■ **Provided material**:

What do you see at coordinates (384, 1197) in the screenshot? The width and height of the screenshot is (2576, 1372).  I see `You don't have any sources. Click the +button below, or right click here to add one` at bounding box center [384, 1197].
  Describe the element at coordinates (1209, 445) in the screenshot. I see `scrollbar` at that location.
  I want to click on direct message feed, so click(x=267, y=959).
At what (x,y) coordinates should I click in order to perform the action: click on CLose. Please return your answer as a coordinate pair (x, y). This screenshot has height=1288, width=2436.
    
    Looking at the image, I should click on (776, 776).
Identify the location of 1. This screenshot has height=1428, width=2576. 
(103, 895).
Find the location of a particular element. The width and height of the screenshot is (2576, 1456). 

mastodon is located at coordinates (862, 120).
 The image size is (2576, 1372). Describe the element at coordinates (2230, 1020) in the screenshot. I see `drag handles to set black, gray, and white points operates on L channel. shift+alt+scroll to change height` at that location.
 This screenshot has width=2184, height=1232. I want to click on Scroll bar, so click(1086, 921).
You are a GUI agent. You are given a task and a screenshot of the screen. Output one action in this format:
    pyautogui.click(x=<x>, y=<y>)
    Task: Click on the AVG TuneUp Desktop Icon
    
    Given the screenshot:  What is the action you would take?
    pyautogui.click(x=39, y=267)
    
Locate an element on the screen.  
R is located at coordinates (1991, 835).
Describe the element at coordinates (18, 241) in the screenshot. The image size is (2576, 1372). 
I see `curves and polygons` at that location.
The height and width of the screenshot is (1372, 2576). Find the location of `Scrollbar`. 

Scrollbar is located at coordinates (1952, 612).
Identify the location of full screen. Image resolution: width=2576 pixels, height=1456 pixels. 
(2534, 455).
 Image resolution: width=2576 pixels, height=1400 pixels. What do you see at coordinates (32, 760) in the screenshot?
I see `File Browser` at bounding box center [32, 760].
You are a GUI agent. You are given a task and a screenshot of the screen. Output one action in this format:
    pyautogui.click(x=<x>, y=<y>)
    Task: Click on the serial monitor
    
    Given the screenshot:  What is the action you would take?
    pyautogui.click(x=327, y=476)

■ **Problem description**:
Write out every one of the entries above, exactly as they appear.

■ **Completed exercise**:
What do you see at coordinates (384, 1197) in the screenshot? The width and height of the screenshot is (2576, 1372).  I see `You don't have any sources. Click the +button below, or right click here to add one` at bounding box center [384, 1197].
  Describe the element at coordinates (1209, 445) in the screenshot. I see `scrollbar` at that location.
  I want to click on direct message feed, so click(x=267, y=959).
At what (x,y) coordinates should I click in order to perform the action: click on CLose. Please return your answer as a coordinate pair (x, y). This screenshot has height=1288, width=2436.
    
    Looking at the image, I should click on (776, 776).
Identify the location of 1. This screenshot has height=1428, width=2576. 
(103, 895).
Find the location of a particular element. The width and height of the screenshot is (2576, 1456). 

mastodon is located at coordinates (862, 120).
 The image size is (2576, 1372). Describe the element at coordinates (2230, 1020) in the screenshot. I see `drag handles to set black, gray, and white points operates on L channel. shift+alt+scroll to change height` at that location.
 This screenshot has width=2184, height=1232. I want to click on Scroll bar, so click(1086, 921).
You are a GUI agent. You are given a task and a screenshot of the screen. Output one action in this format:
    pyautogui.click(x=<x>, y=<y>)
    Task: Click on the AVG TuneUp Desktop Icon
    
    Given the screenshot:  What is the action you would take?
    pyautogui.click(x=39, y=267)
    
Locate an element on the screen.  
R is located at coordinates (1991, 835).
Describe the element at coordinates (18, 241) in the screenshot. The image size is (2576, 1372). 
I see `curves and polygons` at that location.
The height and width of the screenshot is (1372, 2576). Find the location of `Scrollbar`. 

Scrollbar is located at coordinates (1952, 612).
Identify the location of full screen. Image resolution: width=2576 pixels, height=1456 pixels. 
(2534, 455).
 Image resolution: width=2576 pixels, height=1400 pixels. What do you see at coordinates (32, 760) in the screenshot?
I see `File Browser` at bounding box center [32, 760].
You are a GUI agent. You are given a task and a screenshot of the screen. Output one action in this format:
    pyautogui.click(x=<x>, y=<y>)
    Task: Click on the serial monitor
    
    Given the screenshot:  What is the action you would take?
    pyautogui.click(x=327, y=476)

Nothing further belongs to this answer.